Rogers, a 54-year-old African American who was homeless, was confronted by the cops after they received a report that he had taken a bicycle he found in a front yard, rode it around, and then returned it. The cops said he was “noncompliant,” and moved to detain him, leading to the Taser shots.
“It’s about time. People need to be held accountable, especially when the police are involved,” retail worker Roy Penny told the Militant. “The cops need to see what’s happening in the Black community.”
“When you’re looking at five out of eight officers being fired,” Brandi Fisher, president and CEO of the Alliance for Police Accountability, told the Pittsburgh Post-Gazette, “I don’t think that has ever happened in the history of Pittsburgh.”
The terminations come after months of protests calling for the officers to be charged and amid other revelations of misconduct by police.
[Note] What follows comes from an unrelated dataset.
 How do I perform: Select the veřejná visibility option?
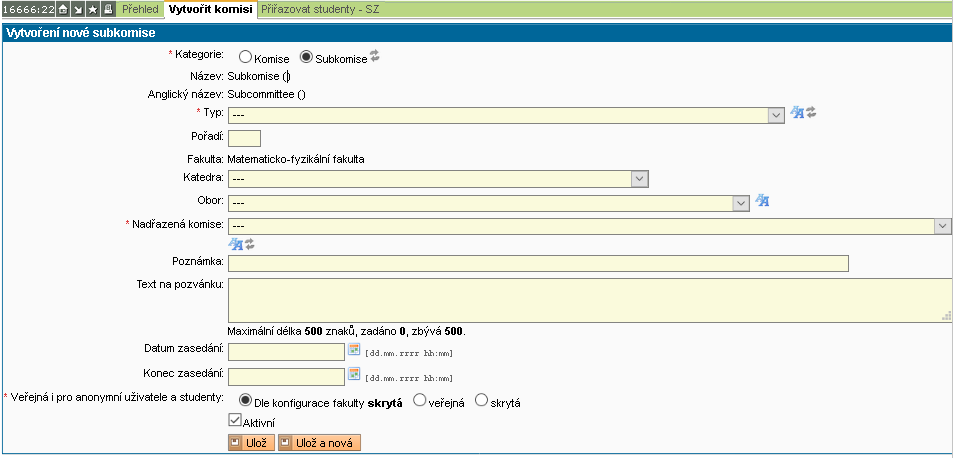point(420,401)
Devon Adwoa, a protest organizer who has spoken on behalf of the Rogers family, told the press that even with the firings, “we need criminal charges filed as soon as possible.” She added there’s “nothing respectable or just about a process that takes six months to fire officers.”
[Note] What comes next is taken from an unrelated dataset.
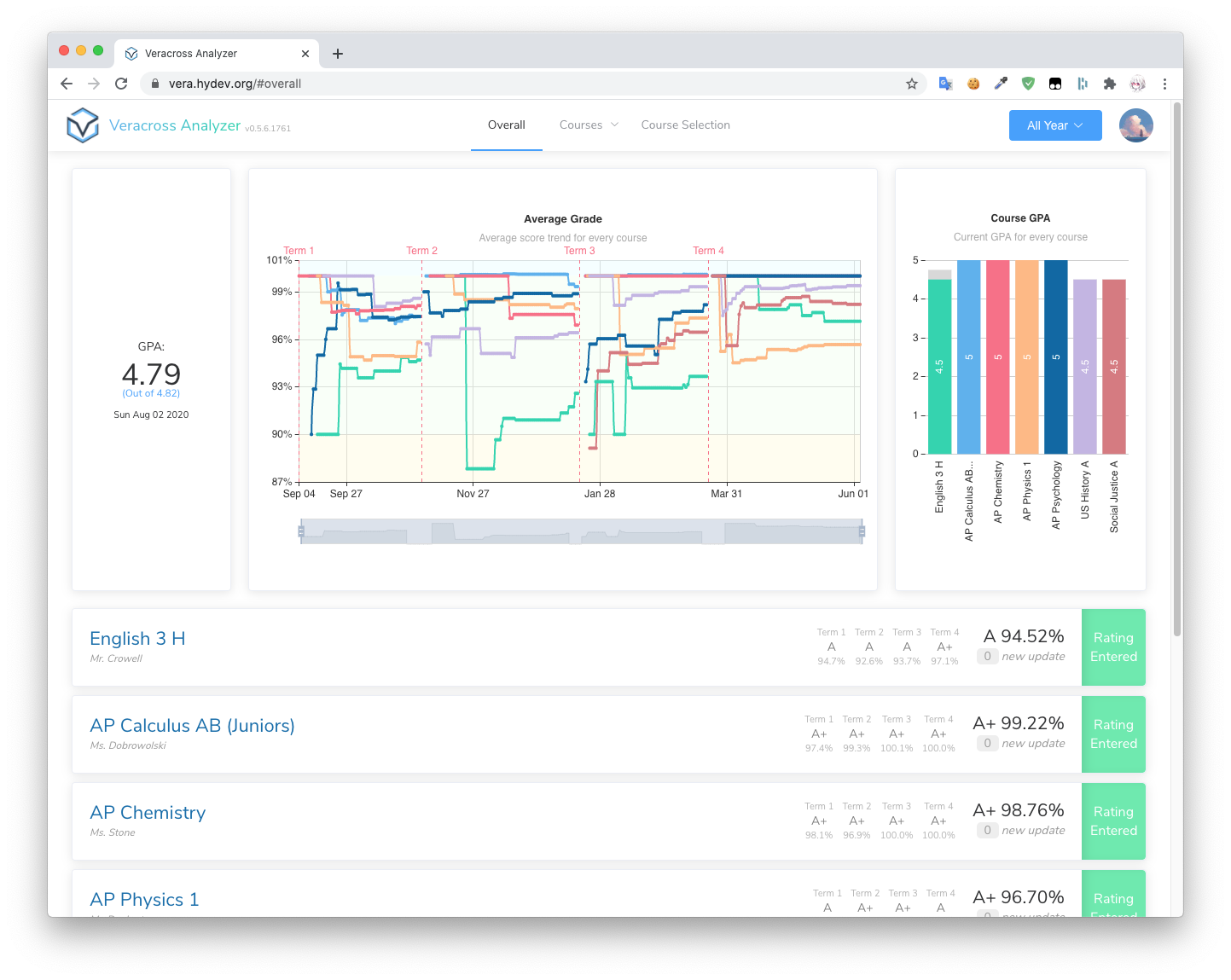Click the left handle of chart range slider
Image resolution: width=1231 pixels, height=980 pixels.
301,531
The Tribune-Review quoted the Rogers family saying, “From the beginning, we have been pressing for criminal charges for all of these officers. That has always been the demand.”
Allegheny County District Attorney Stephen Zappala has refused to act on the case, saying he was waiting for the medical examiner’s report. Then, after four months punctuated by protests, he issued a call for a grand jury investigation, which is still taking place. Zappala, who has been the DA for over 20 years, has rarely filed charges in cases where people have died at the hands of the police.
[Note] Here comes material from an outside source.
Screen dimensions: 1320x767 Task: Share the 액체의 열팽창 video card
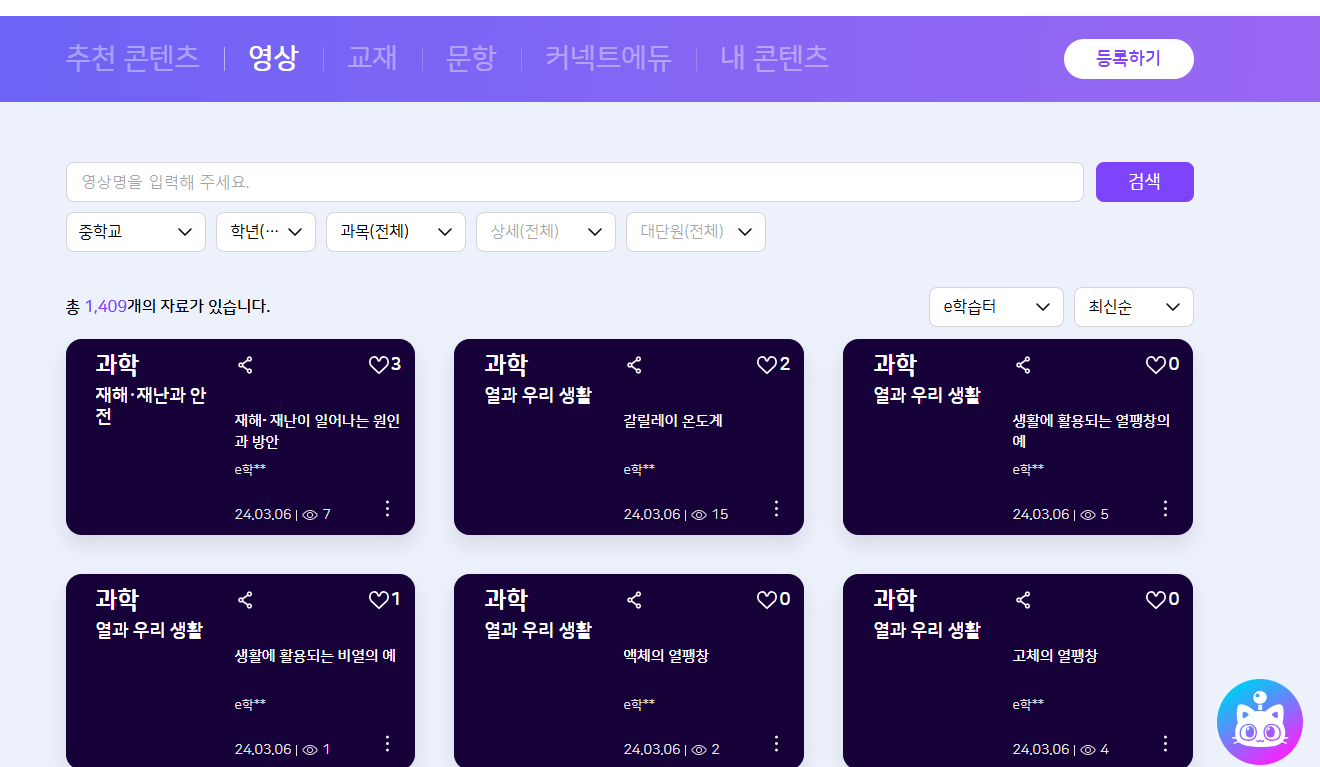(634, 600)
Police surveillance and body camera footage from the confrontation have still not been released. An internal police report released after Rogers’ death revealed he had pleaded for help at least 13 times over a 17-minute period after being put in the back of the police car. “I need a hospital, I can’t breathe, get a medic, help me,” the report quoted him saying.
Maria Montaño, spokeswoman for Mayor Gainey, tried to defend the city’s inaction in an April 4 statement to the Post-Gazette. Saying she wished the administration could be more transparent, “I think this was a learning process for a lot of us, myself included. I didn’t fully understand the scope of what the disciplinary process looks like.”
“The Socialist Workers Party calls for charges against the officers involved, and for public disclosure of the videos and other evidence of what occurred,” Candace Wagner, SWP candidate for governor, told the Militant. “There is no excuse for the delay.”